TO DO:
Every line below that mentions the word "agent" should be copied out.

┌──

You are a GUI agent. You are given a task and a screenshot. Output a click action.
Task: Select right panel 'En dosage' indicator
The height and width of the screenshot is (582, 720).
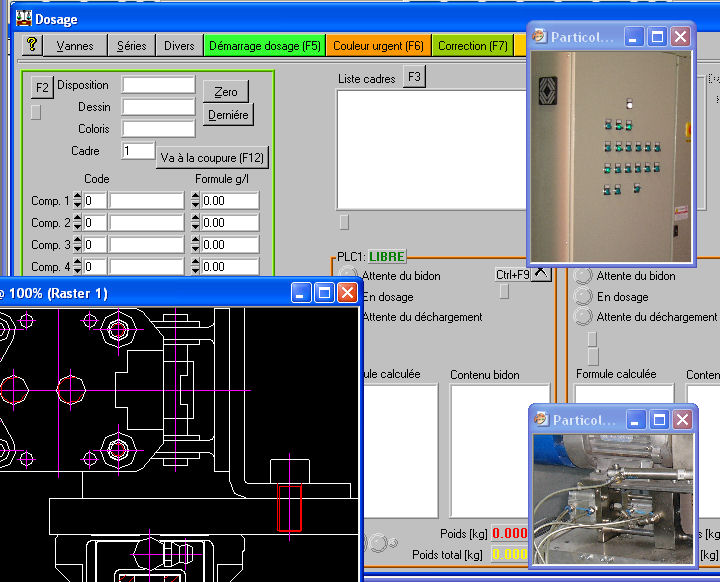[582, 297]
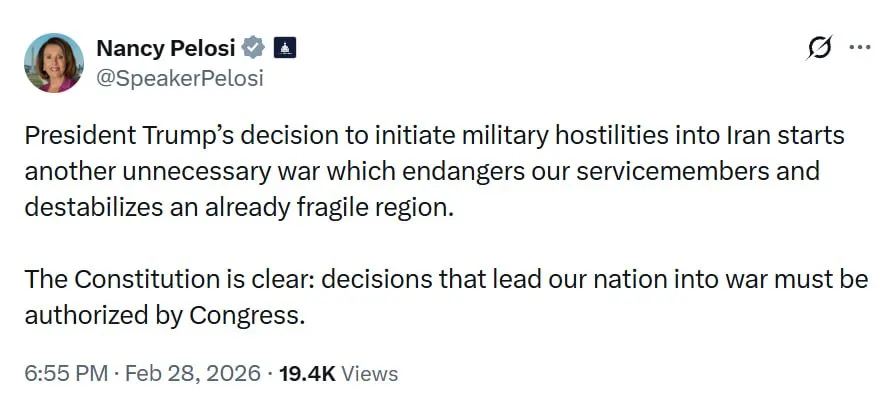This screenshot has width=893, height=411.
Task: Click the Grok slashed-circle icon
Action: point(819,48)
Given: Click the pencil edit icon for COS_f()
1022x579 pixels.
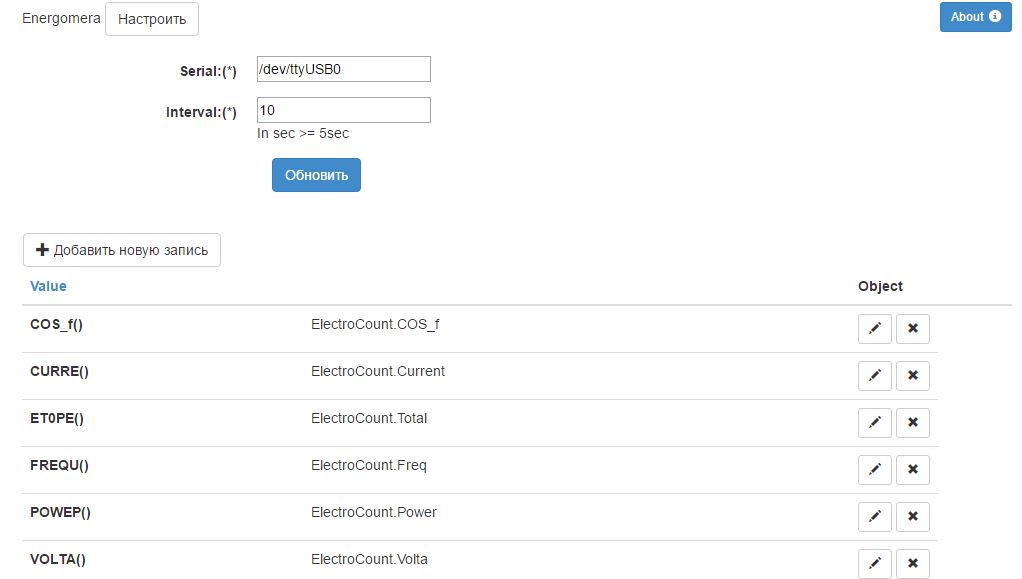Looking at the screenshot, I should pyautogui.click(x=874, y=329).
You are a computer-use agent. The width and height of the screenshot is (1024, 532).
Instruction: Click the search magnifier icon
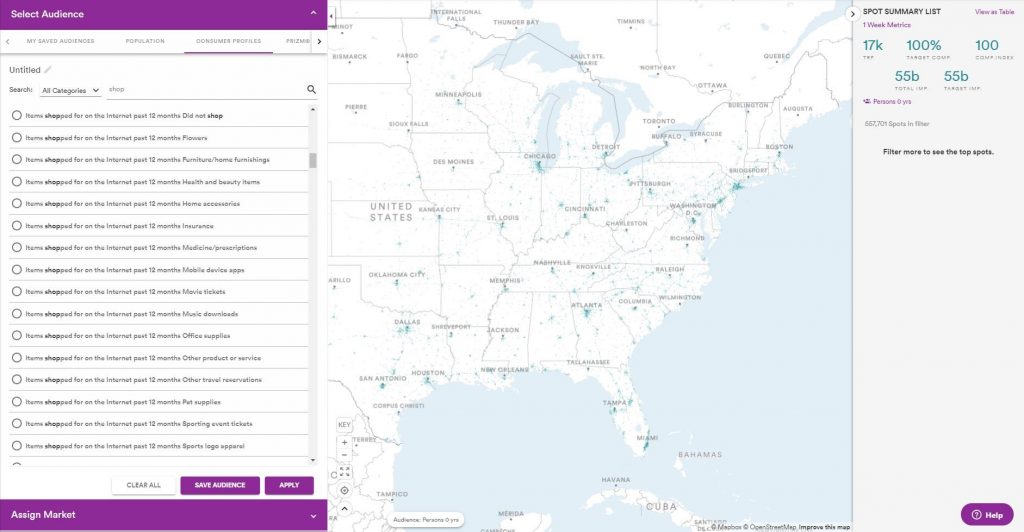click(x=311, y=90)
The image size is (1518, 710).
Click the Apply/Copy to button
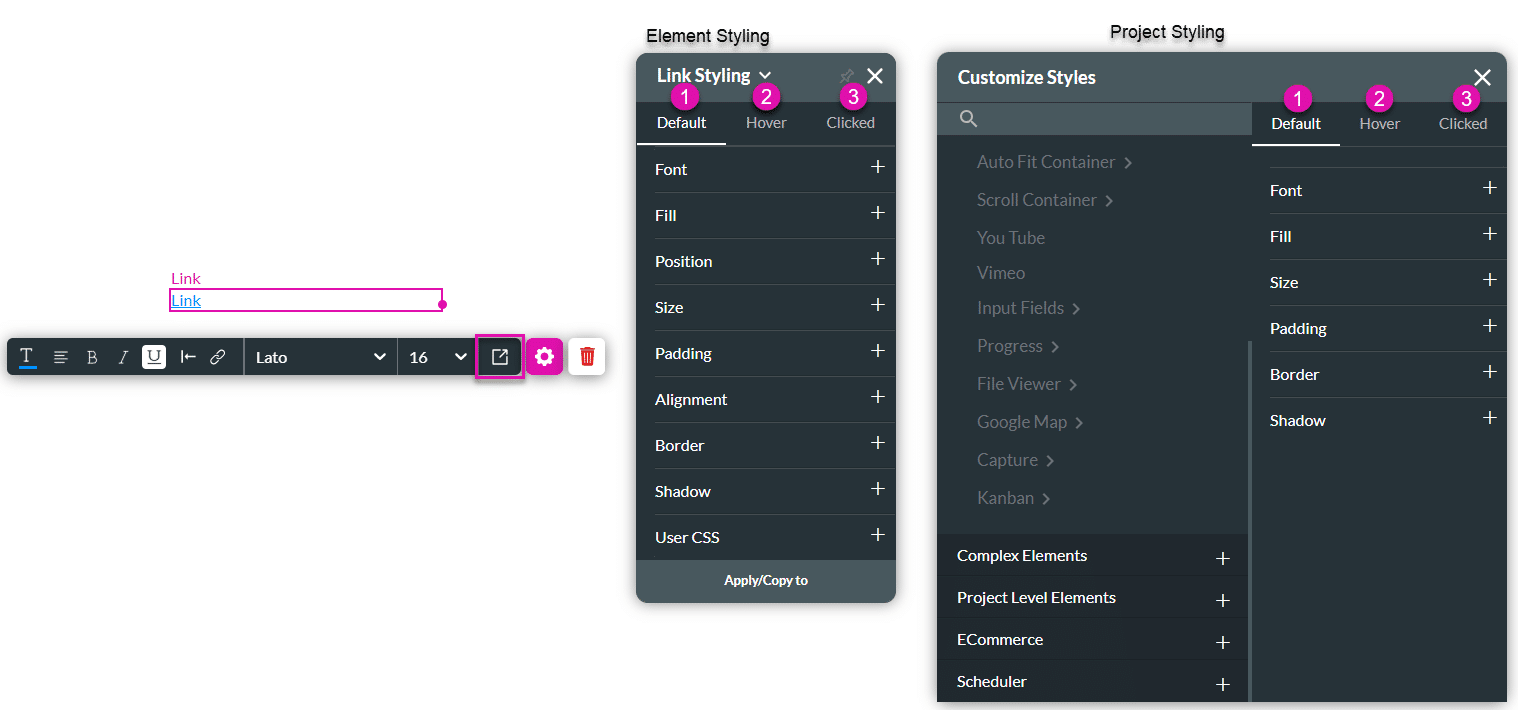pyautogui.click(x=765, y=580)
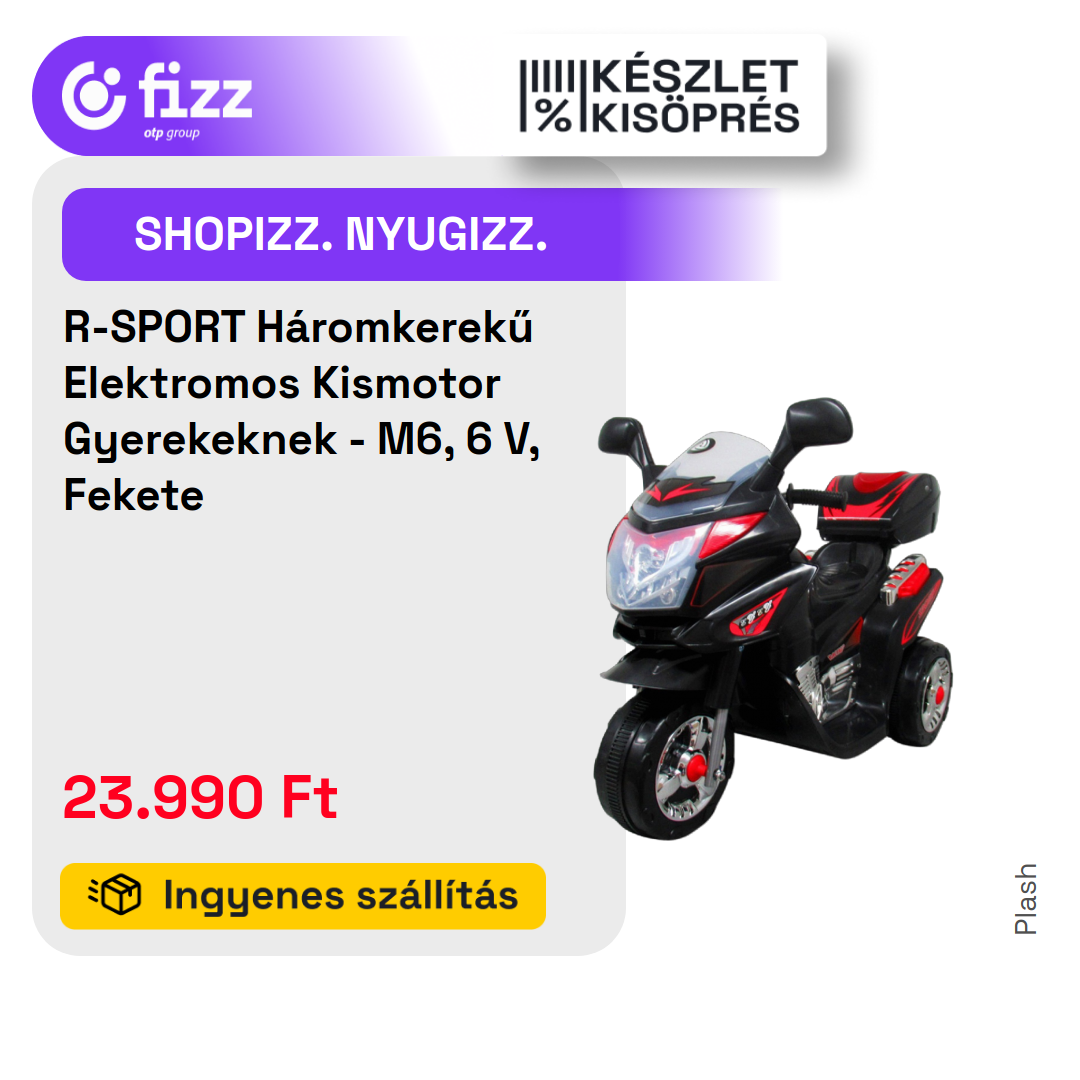Click the delivery package box icon
Viewport: 1080px width, 1080px height.
(116, 895)
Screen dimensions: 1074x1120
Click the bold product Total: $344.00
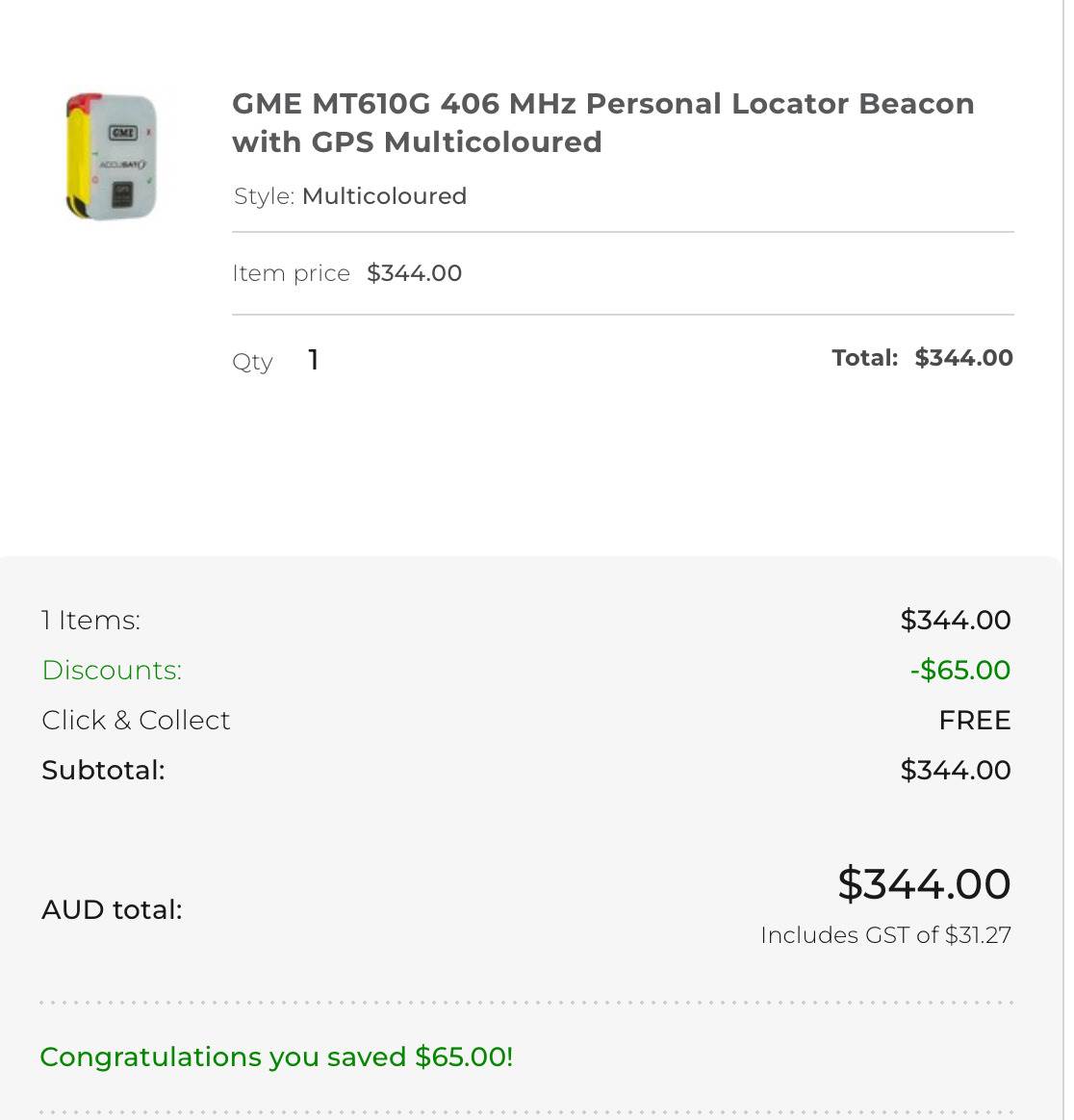(x=922, y=358)

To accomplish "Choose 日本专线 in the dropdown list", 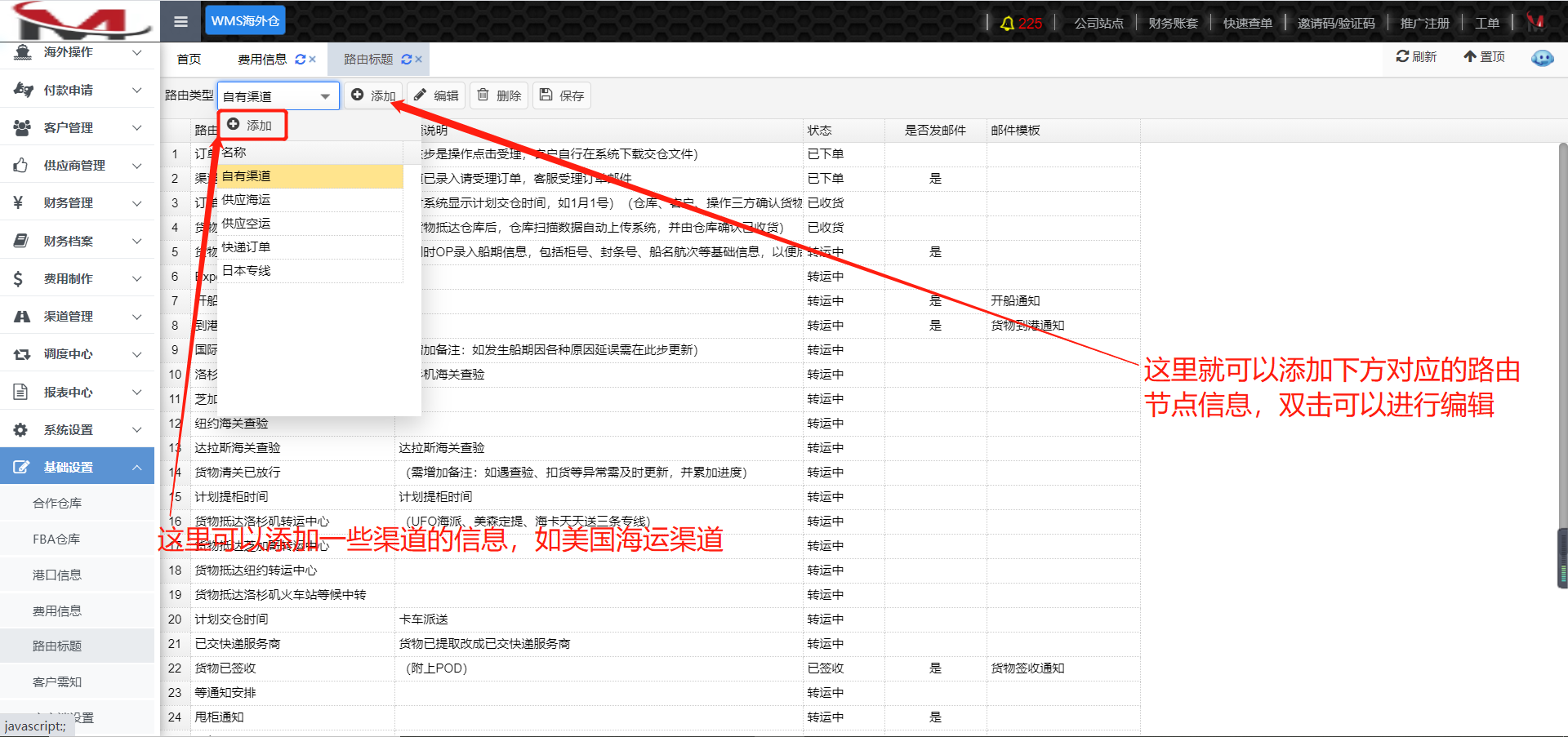I will [246, 271].

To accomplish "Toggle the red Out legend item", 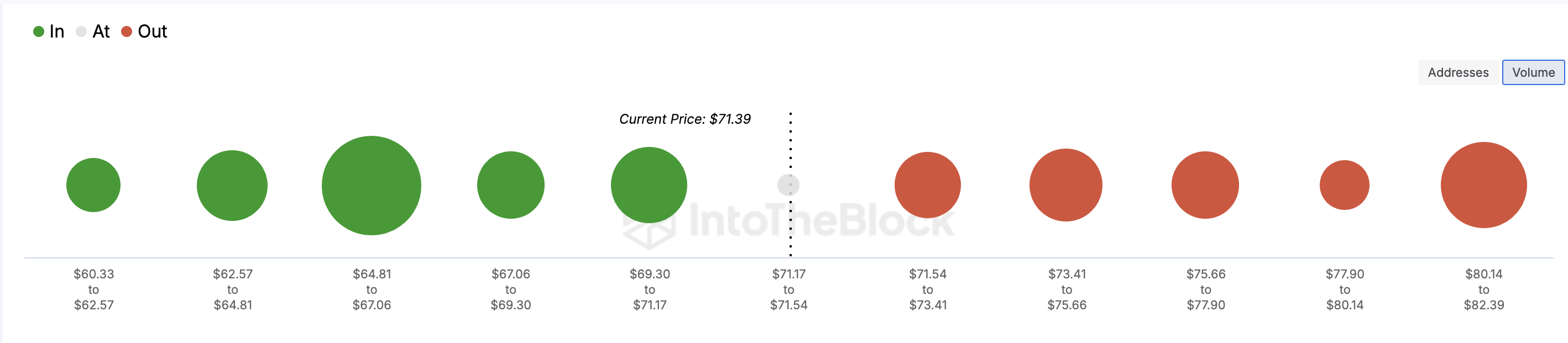I will [x=144, y=31].
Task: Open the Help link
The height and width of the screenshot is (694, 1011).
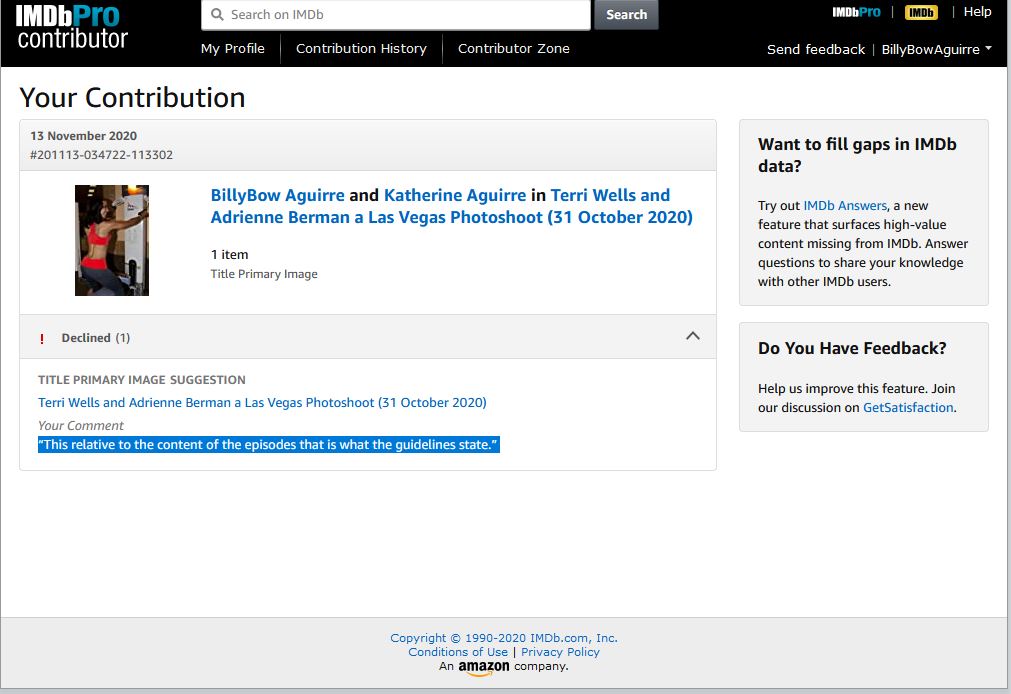Action: click(977, 12)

└──

RESULT FOR THIS TASK:
You are a GUI agent. You are given a task and a screenshot. Output a click action.
You are a computer-use agent. The width and height of the screenshot is (1024, 532).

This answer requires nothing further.